> _Directions for this task_
Render the rows below, from the line with "is (1000, 500)." through the line with "x-tick-label: 2025-09 is", as a JSON list of strings with one string per line and no blank lines. Leave out the pictures.

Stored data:
* * * * * * * * *
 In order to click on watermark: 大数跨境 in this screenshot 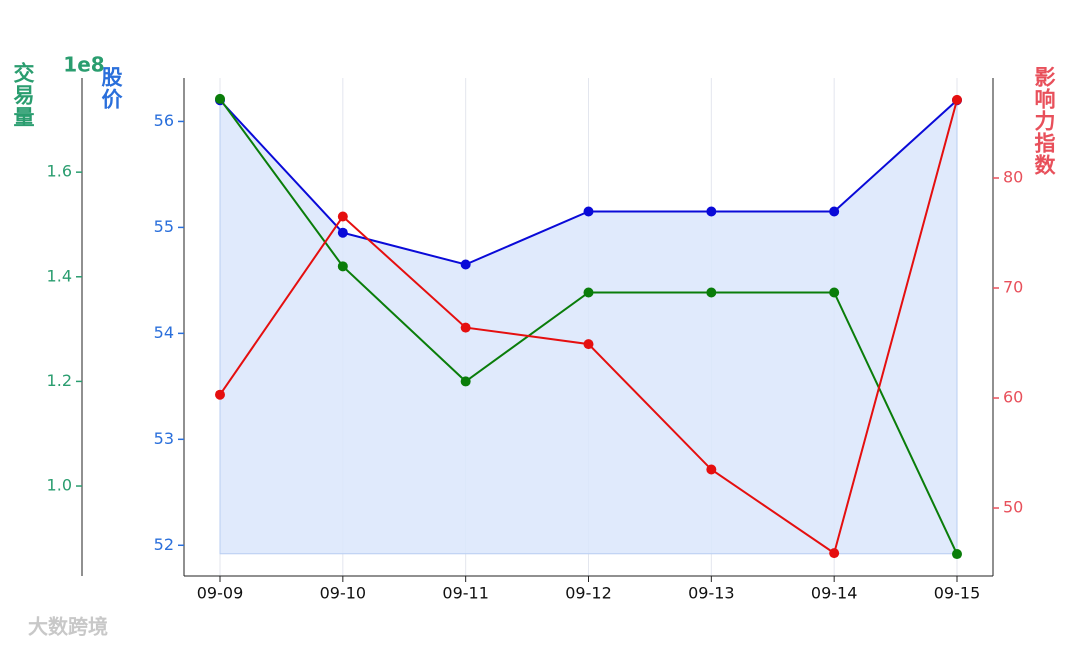, I will do `click(68, 627)`.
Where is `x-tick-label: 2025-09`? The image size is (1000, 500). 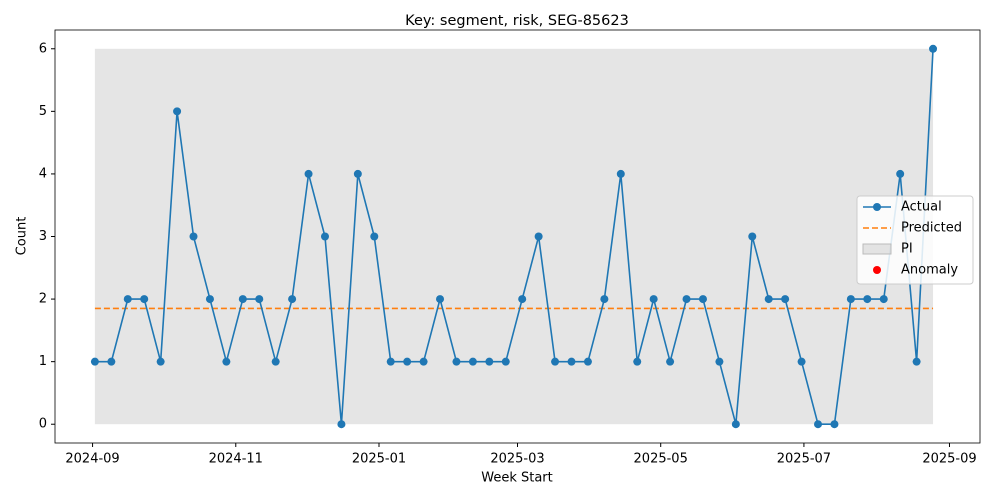
x-tick-label: 2025-09 is located at coordinates (949, 460).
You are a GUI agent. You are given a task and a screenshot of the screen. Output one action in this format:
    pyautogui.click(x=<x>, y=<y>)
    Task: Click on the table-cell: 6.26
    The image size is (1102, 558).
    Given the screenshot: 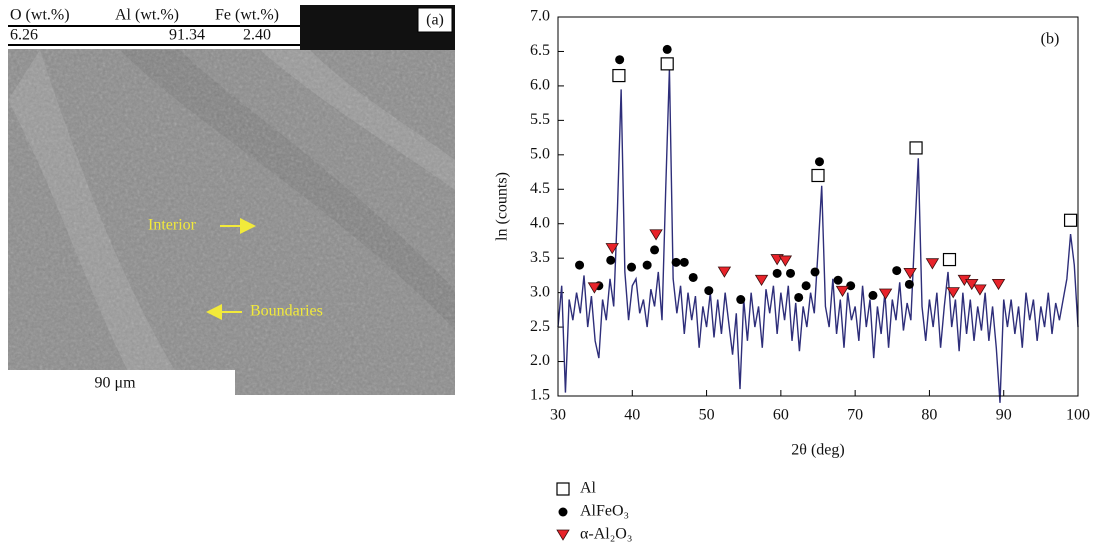 What is the action you would take?
    pyautogui.click(x=24, y=36)
    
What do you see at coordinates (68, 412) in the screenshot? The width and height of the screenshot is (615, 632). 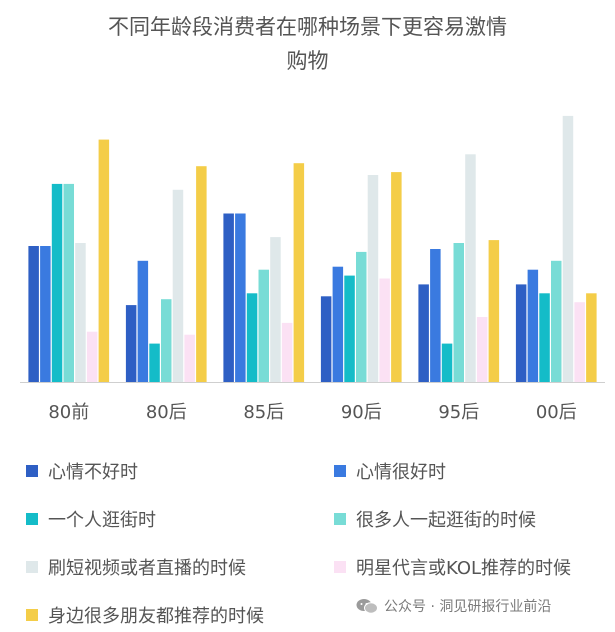 I see `x-tick-label: 80前` at bounding box center [68, 412].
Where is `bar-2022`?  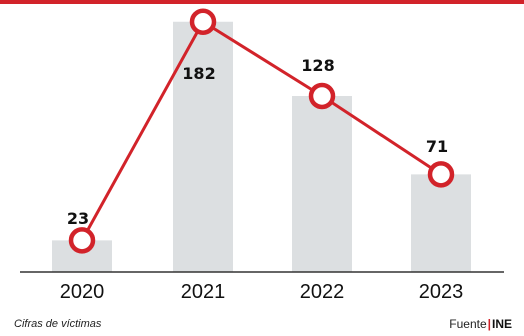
* * * * * * * * *
> _Answer to the exercise_
[
  "Where is `x-tick-label: 2025-09`? The image size is (1000, 500). ",
  "x-tick-label: 2025-09 is located at coordinates (949, 460)."
]